**ASSIGNMENT**
Reproduce only the lines of the material below that start at the line containing "The width and height of the screenshot is (2475, 1484)." and stop at the line containing "Open the Para". Keep both end lines.

**THE DATA**
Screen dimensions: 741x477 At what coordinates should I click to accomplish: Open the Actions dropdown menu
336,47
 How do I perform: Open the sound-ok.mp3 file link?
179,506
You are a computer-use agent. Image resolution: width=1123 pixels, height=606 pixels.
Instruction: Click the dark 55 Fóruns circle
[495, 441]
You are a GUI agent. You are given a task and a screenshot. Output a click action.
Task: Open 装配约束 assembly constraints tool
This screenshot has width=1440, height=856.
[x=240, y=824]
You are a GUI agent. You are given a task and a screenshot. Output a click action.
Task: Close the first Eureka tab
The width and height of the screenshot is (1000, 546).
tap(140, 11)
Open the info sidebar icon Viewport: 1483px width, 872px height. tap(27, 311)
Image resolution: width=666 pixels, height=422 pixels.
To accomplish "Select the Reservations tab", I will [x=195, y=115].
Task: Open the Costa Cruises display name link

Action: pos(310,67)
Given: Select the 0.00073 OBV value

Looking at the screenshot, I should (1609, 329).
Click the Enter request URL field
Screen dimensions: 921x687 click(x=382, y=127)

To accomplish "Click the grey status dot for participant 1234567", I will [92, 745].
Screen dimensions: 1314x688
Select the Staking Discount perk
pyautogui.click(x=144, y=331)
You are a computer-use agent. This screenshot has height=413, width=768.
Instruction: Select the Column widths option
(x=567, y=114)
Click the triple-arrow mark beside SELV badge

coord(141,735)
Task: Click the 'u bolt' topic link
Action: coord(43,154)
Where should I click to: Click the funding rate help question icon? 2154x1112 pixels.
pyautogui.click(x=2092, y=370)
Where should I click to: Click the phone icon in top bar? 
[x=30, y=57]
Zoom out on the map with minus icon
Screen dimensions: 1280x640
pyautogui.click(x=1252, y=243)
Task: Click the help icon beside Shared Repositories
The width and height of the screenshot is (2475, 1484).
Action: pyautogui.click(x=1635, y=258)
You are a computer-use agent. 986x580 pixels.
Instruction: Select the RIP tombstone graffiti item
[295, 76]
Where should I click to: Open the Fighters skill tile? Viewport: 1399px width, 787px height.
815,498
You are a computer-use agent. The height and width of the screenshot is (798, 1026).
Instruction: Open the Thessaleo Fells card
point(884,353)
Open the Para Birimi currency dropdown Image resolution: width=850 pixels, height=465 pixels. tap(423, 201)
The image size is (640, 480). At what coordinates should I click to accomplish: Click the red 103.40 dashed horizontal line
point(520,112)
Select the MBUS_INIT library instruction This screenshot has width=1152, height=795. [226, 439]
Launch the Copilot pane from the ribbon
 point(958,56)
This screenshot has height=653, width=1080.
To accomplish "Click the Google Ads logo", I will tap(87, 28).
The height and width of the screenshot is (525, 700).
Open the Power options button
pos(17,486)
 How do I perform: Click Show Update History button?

**OUTPUT OF THE EXERCISE**
The width and height of the screenshot is (2475, 1484).
Action: pyautogui.click(x=1635, y=258)
You are a computer-use agent. 986x580 pixels.
Instruction: Select the RIP tombstone graffiti item
[295, 76]
Where should I click to: Open the Fighters skill tile? Viewport: 1399px width, 787px height.
815,498
You are a computer-use agent. The height and width of the screenshot is (798, 1026).
Instruction: Open the Thessaleo Fells card
point(884,353)
Open the Para Birimi currency dropdown Image resolution: width=850 pixels, height=465 pixels. tap(423, 201)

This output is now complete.